Forced Deal and FSA Scrutiny: What Do We Know About Japan’s Latest Hack

This post was originally published on this site

How hackers stole $59 million from Zaif.

This week, yet another major hack occurred in Japan: Hackers stole around $59 million worth of cryptocurrencies from local cryptocurrency exchange Zaif. It took several days for the platform to notice the breach, and now it has fallen under the tight scrutiny of the country’s regulator. The company that owns Zaif has already agreed to sell its majority stake to cover the losses.

Zaif was already under the FSA’s scope

Zaif was founded in May 2014 by Osaka-based startup Tech Bureau Inc. It is one of the 16 crypto exchanges in Japan which have received approval from Financial Services Agency (FSA) — since the amendment of Payment Services Act in April 2017, all crypto exchanges in the country are required to register with the regulator.

Zaif has received “punishment notices” — or business improvement orders — from the FSA at least twice this year: the first one on March 8 and the second on June 22. Specifically, in March, Zaif was one of the seven exchanges criticized for a lack of “the proper and required internal control systems” by the watchdog. The FSA has been keeping a tight grip on local exchanges, firmly reacting to security breaches after two high-profile scandals: January’s unprecedented $532 million Coincheck hack (the exchange was not registered with the FSA at the time) and the infamous collapse of Tokyo-based Mt. Gox.

Now, according to government sources cited by Japan Times, the exchange is in danger of getting a third warning from the FSA, which also inspected all the other exchanges in the country for similar breaches.

Almost $60 million was stolen, but the amount might be even higher

According to Cointelegraph Japan, the security breach occurred on Sept. 14 and lasted for two hours — between 5 p.m. and 7 p.m. local time. As a result of the attack, the hackers managed to steal 4.5 billion yen (roughly $40.1 million) from users’ hot wallets as well as 2.2 billion yen (around $19.6 million) from the assets of the company, with total losses amounting to 6.7 billion yen, or around $59.7 million. Specifically, the fraudsters stole 5,966 Bitcoin (BTC). Two other stolen assets include Bitcoin Cash (BCH) and MonaCoin (MONA), however it is unclear how much of those were drained from the exchange, as the actual amount will be confirmed once the servers are back online.

Tech Bureau hasn’t disclosed any more details about the hack, citing a criminal investigation that has been launched by the FSA.

It took several days for the exchange to detect the security breach

According to Tech Bureau’s press release, the exchange spotted a server error on Sept. 17, after which Zaif suspended deposits and withdrawals. On Sept. 18, the exchange realized that the error was a hack and reported the incident to the police and the FSA.

It wasn’t the first time

In February 2018, Zaif admitted to a “system glitch” that allowed users to temporarily acquire trillions of dollars worth of Bitcoin (BTC) for free.

Similar to this time, Zaif reported the breach after several days — on Feb. 20, they made a post on their site explaining that for 18 minutes on Feb. 16, users accidentally found themselves able to ‘trade’ yen for virtual currency — at an exchange rate of zero yen per coin.

According to reports, seven users were able to obtain crypto for “free,” but the exchange managed to cancel all illicitly-gained transactions. Specifically, one “buyer” made an attempt to sell 2,200 trillion yen (about $20 trillion) in Bitcoin before the problem was resolved.

Users took to social media to complain about the exchange’s poor back-end performance and lack of support.

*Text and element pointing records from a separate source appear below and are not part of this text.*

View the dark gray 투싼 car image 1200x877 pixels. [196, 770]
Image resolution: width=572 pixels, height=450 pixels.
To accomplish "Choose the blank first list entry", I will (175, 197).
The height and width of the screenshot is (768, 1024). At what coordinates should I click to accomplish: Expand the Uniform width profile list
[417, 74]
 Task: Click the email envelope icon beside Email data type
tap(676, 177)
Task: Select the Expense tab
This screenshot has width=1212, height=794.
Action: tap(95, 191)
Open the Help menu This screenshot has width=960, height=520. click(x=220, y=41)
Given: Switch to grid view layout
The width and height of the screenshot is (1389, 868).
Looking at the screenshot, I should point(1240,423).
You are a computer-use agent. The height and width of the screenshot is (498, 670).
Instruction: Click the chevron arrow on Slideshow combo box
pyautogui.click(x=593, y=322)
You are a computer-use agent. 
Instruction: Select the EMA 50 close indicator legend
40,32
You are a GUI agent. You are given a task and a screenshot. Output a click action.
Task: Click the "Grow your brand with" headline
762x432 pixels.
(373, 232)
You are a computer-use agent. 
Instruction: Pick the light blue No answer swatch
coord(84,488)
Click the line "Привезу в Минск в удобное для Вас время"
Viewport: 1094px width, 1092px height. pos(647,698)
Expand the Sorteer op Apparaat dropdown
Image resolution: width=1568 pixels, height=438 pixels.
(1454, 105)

The exchange has already taken its toll

According to Fortune sources, the FSA has asked Tech Bureau to submit a report on the breach. Additionally, it plans to conduct an on-site inspection of the company’s offices after receiving the document.

Meanwhile, Tech Bureau has promised to refund clients who lost assets due to the attack, and “immediately” signed a deal with a Fisco Ltd., a Tokyo-based financial markets research firm which also has a cryptocurrency exchange in their operation. The Osaka-based startup will reportedly receive 5 billion yen (roughly $44.5 million) in exchange for selling a large stake of the company, making Fisco the majority shareholder. Moreover, as per the agreement, the startup will reportedly have to dismiss more than half of its directors and corporate auditors.

Currently, Zaif is the 37th largest cryptocurrency exchange by reported turnover, and its daily change volume is down 17 percent, according to CoinMarketCap.